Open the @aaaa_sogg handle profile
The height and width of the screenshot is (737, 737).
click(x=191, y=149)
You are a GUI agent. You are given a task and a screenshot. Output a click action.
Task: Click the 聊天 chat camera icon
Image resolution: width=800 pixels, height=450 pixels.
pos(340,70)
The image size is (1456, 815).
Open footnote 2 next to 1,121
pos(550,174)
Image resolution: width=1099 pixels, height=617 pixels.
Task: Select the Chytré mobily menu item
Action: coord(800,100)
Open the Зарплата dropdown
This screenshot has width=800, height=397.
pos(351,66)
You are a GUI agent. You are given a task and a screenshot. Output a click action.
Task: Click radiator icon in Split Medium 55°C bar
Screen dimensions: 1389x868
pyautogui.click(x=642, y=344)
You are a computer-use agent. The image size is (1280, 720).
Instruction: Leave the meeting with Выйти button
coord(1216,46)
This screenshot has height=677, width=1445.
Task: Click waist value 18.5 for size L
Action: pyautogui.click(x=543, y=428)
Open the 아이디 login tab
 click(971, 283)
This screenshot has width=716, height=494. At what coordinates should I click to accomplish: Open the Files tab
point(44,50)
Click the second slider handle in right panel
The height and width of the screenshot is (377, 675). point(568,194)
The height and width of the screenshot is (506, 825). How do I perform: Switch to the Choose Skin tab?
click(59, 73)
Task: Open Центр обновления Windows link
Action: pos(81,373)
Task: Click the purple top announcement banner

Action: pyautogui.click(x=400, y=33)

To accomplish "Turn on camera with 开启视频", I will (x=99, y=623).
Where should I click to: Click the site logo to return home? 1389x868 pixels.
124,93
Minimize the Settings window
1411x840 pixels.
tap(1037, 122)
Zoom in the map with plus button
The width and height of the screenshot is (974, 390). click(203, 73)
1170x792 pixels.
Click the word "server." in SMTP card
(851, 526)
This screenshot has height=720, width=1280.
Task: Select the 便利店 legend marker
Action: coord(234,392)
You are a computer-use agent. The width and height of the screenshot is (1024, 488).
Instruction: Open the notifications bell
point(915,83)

------------------------------------------------------------

» **YOUR TASK**
Find "computer" in the preceding records. Copy each line that holds it.

» **FINAL ANSWER**
You are a computer-use agent. The image size is (1280, 720).
You are a computer-use agent. The width and height of the screenshot is (1024, 488).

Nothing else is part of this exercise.